圖6 低溫貯藏期間香椿芽木質素合成基因的相對表達量

3 討 論

花青素是存在于果蔬中的一種天然水溶性色素,可以作為評價果蔬新鮮程度和綠色植物衰老的指標[23-24]。本研究中紅和綠香椿芽花青素含量在采后4 ℃低溫黑暗貯藏過程中隨貯藏時間的延長呈逐漸下降的趨勢,這與范林林等[25]關于茄子果皮中花青素含量在貯藏過程中變化趨勢的報道一致,即果蔬貯藏過程中衰老現象的產生與花青素的降解密切相關。從貯藏性能來看,本研究中綠香椿芽采后低溫貯藏1 d開始出現黑色斑點,且黑色斑點隨貯藏時間的增加而逐漸增多,而紅香椿芽在采后貯藏3 d也未有黑色斑點產生,表明綠香椿芽的貯藏時間短,貯藏保鮮困難。另外,香椿芽不同部位的衰老速度也存在差異,葉柄花青素降解速度比葉片快。

木質素是植物細胞壁的主要成分,也是影響果蔬采后貯藏品質的重要因素[26]。研究表明,‘濰縣蘿卜’肉質根貯藏過程中木質素含量顯著增加,這與蘿卜肉質根的糠心程度顯著增加高度相關[27]。竹筍在采后4 ℃低溫貯藏過程中,木質素含量呈逐漸上升的趨勢,硬度增加,品質下降[28-29]。本研究發現,香椿芽在采后4 ℃低溫貯藏過程中表現出葉脈和葉柄的次生細胞壁逐漸增厚,木質素含量逐漸增加。另外,本實驗中綠香椿芽的木質素含量比紅香椿芽高,且紅和綠香椿芽葉柄的木質素比葉片高,表明綠香椿芽不耐貯藏以及葉柄的貯藏性能差。同時,香椿芽在低溫冷藏過程中紅香椿芽中木質素的積累速度較快,可能是由于將紅香椿芽采收后放于4 ℃進行冷藏,溫度差異變化較大所致。此外,木質素的積累還會引起果銹及褐變現象的產生[30-31]。香椿芽貯藏過程中,綠香椿芽產生黑色斑點的時間比紅香椿芽早,表明香椿芽采后黑色斑點的產生與貯藏過程中木質素的積累密切相關。
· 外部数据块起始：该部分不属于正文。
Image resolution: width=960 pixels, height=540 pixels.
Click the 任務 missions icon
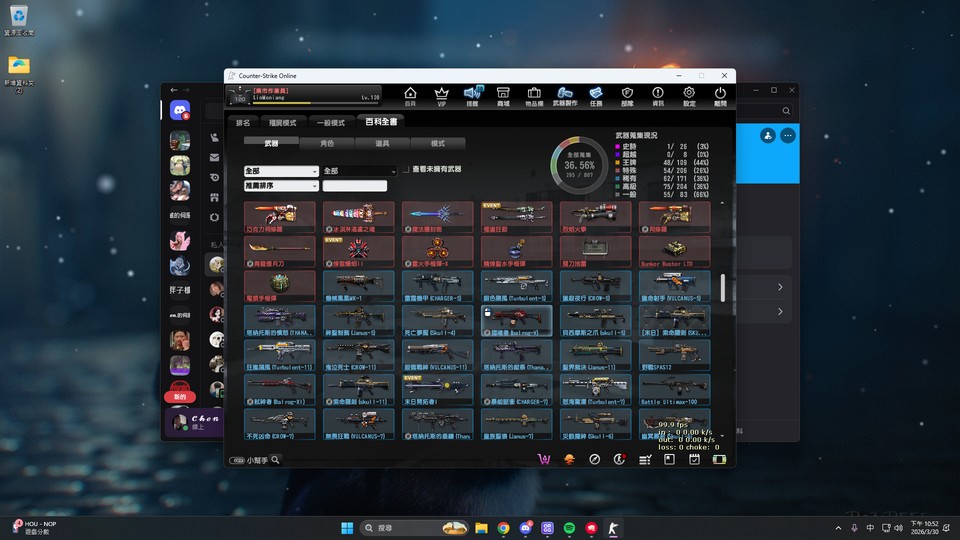596,95
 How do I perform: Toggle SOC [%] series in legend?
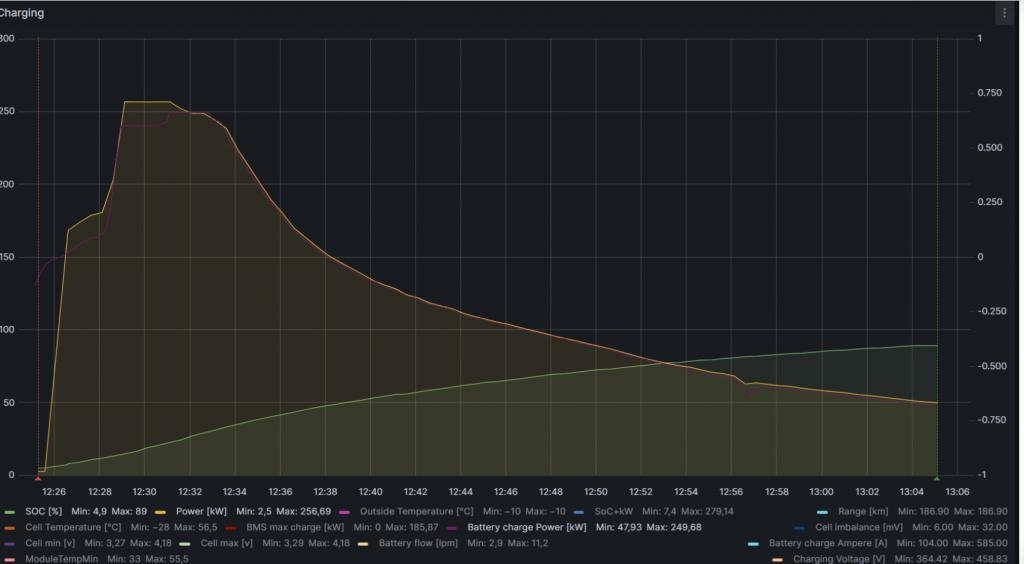tap(44, 511)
花青素和木質素均是植物苯丙烷類代謝的產物,研究表明,花青素和木質素相關基因的上調和下調表達可以顯著增加或減少花青素和木質素的含量[32-35]。香椿芽采后貯藏過程中,花青素和木質素合成相關基因(除TsPAL和TsC4H)的表達水平與花青素和木質素的含量變化趨勢一致,表明香椿芽采后貯藏過程中花青素和木質素含量的差異與合成相關基因的表達水平具有一定的相關性。在香椿芽貯藏過程中,TsPAL和TsC4H的表達水平呈現先升高后下降的趨勢,且整體呈下降趨勢,這可能是由于TsPAL和TsC4H既可以調控花青素的合成,也可以調控木質素的合成,且在貯藏前期主要調控木質素的合成,而在貯藏后期參與調控花青素的合成。TsPAL和TsC4H基因是否在貯藏前期參與香椿芽木質素合成,在貯藏后期參與花青素的合成還需要進一步探究。
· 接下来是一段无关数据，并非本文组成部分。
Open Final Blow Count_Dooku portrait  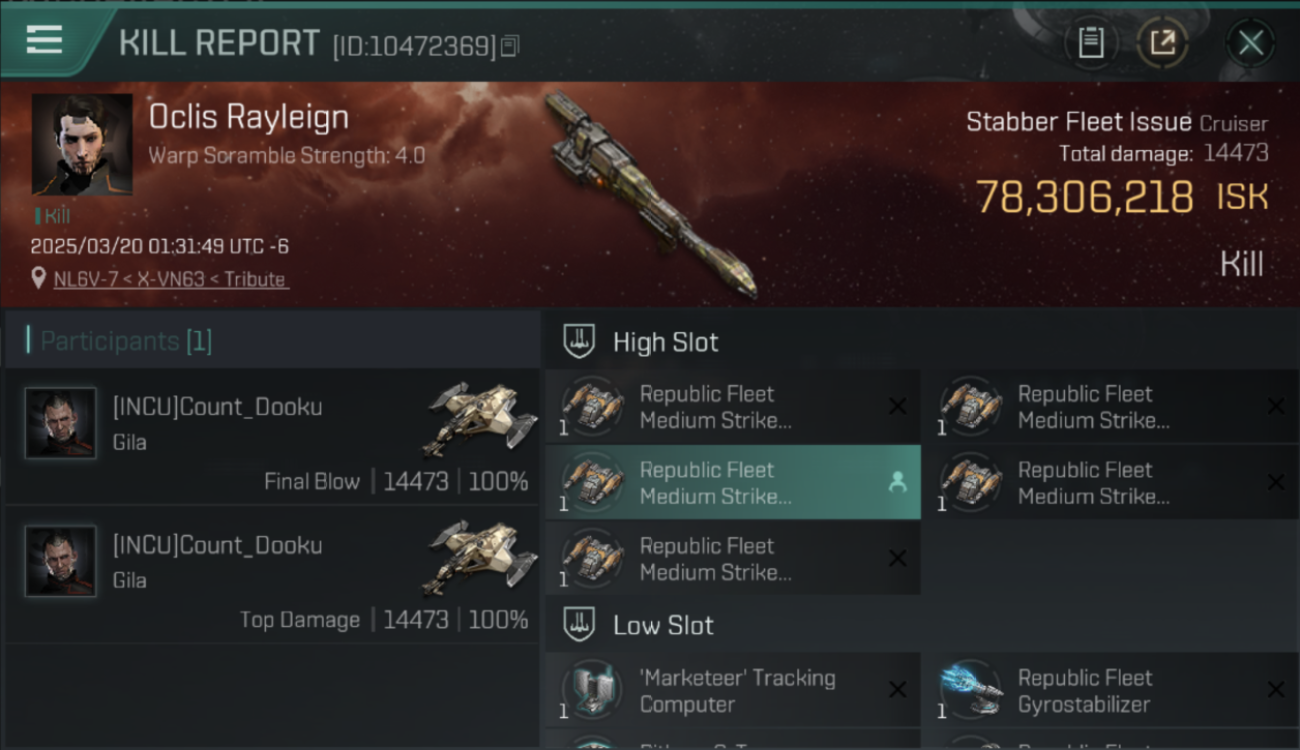click(x=61, y=423)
綜上所述,在紅、綠香椿芽采后4 ℃低溫貯藏過程中,葉片、葉柄組織的花青素含量降低,木質素含量升高,而次生細胞壁增厚,發生了不同程度的木質化。同時,紅香椿芽的花青素含量比綠香椿芽高,而木質素含量比綠香椿芽低。綜合香椿芽色澤、外觀、花青素和木質素含量變化特征,表明紅香椿芽的貯藏時間較長,且葉柄貯藏保鮮比葉片更困難。另外,葉片、葉柄組織中花青素和木質素合成相關基因的表達量與香椿芽貯藏過程中花青素和木質素含量的變化趨勢一致。本研究結果對于指導紅和綠香椿芽的貯藏保鮮和食用具有實際意義,也為通過調控花青素和木質素基因表達水平來提高香椿芽采后品質提供了理論依據。